WHAT YOU SHOULD DO – Restate word for word the entries below, starting with the line with "You are a computer-use" and continuing through the line with "Instruction: Click the Ignition Edge logo". Include both of those lines and no others.

---------- INPUT RECORDS ----------

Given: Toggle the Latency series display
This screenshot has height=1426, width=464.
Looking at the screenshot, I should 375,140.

----------
---------- INPUT RECORDS ----------

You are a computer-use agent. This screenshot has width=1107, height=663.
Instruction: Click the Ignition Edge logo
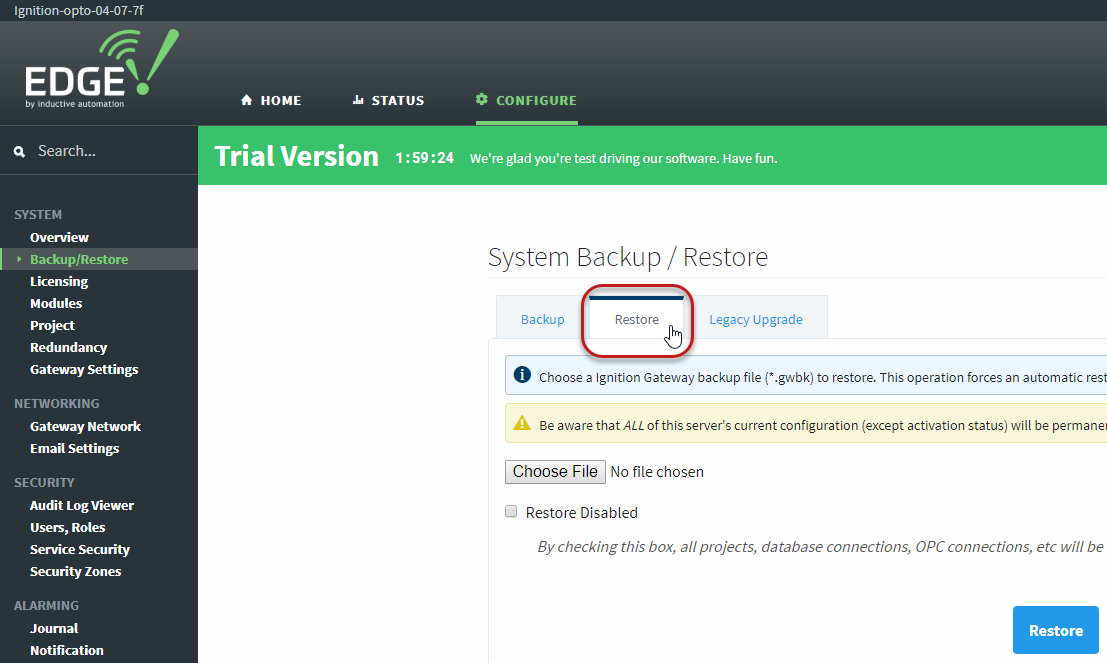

----------

ANSWER TO THIS EXERCISE –
You are a computer-use agent. This screenshot has width=1107, height=663.
Instruction: Click the Ignition Edge logo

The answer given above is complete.